[[ SOURCE MATERIAL open ]]

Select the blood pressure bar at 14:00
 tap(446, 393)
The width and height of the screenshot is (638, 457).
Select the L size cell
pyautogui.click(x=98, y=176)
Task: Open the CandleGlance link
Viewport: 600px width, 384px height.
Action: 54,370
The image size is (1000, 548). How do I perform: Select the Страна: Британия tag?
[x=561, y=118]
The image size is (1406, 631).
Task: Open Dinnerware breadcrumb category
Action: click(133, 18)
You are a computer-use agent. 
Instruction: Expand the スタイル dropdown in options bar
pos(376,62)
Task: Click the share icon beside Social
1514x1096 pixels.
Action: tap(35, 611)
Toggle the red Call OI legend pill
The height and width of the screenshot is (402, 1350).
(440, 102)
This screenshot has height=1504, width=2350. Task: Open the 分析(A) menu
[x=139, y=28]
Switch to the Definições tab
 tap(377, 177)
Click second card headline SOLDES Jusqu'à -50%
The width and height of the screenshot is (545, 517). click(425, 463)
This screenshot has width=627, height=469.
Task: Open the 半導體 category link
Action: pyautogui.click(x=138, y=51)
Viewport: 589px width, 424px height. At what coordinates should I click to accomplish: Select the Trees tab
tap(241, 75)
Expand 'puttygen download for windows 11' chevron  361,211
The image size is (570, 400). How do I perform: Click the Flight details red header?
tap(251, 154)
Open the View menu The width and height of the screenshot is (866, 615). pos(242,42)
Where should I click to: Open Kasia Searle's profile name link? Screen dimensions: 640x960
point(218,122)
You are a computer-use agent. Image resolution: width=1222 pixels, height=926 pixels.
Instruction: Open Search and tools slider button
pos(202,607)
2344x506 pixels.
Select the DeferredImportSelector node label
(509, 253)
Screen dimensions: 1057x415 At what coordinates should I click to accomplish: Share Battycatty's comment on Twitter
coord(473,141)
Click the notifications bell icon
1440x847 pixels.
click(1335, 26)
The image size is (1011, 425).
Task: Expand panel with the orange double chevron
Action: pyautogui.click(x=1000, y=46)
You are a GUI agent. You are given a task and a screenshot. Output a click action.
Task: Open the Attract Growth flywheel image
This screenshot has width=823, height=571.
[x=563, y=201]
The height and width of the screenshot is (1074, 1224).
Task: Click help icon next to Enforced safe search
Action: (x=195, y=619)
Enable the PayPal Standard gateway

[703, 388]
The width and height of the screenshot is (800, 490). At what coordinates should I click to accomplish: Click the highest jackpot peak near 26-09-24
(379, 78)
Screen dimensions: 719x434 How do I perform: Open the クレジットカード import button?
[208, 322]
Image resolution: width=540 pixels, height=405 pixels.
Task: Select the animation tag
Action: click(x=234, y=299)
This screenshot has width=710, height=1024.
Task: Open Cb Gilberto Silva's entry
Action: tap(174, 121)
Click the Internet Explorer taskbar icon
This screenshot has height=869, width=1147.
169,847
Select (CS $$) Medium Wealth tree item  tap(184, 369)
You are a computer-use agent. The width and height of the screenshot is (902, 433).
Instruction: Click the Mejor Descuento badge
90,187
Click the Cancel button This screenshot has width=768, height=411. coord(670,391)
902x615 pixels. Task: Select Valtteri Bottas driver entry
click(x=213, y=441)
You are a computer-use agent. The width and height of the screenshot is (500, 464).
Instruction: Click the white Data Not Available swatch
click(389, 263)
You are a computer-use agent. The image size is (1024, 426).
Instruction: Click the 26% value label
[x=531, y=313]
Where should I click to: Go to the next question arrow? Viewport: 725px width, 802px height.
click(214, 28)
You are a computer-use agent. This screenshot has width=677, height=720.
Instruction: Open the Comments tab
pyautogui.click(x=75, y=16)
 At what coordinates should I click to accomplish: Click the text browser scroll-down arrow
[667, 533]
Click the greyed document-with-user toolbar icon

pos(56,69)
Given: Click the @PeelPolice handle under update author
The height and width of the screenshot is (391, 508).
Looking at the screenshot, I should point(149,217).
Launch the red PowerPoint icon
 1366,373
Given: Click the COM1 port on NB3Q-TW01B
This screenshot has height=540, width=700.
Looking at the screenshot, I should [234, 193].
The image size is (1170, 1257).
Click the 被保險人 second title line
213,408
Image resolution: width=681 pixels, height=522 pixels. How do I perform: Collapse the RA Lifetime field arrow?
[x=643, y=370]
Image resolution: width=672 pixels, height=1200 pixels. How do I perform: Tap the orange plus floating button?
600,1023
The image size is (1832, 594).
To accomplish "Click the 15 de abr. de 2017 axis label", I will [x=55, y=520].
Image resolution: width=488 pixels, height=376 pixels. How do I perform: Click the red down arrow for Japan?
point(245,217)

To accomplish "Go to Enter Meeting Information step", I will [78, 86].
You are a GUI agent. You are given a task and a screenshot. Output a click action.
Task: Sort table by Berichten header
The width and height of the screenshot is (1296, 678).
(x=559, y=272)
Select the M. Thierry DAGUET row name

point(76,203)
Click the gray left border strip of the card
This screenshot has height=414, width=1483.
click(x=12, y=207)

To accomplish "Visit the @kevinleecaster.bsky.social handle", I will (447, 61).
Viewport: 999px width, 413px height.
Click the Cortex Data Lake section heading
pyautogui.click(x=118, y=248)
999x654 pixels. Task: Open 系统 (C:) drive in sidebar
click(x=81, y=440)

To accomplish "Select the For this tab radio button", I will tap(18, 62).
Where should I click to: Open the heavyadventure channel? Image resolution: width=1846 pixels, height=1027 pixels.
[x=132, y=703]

[[ SOURCE MATERIAL closed ]]

● REQUIRED ACTION:
Scan the records above for the word "handle". Show each line in which it appears.

● WRITTEN RESPONSE:
Given: Click the @PeelPolice handle under update author
To accomplish "Visit the @kevinleecaster.bsky.social handle", I will (447, 61).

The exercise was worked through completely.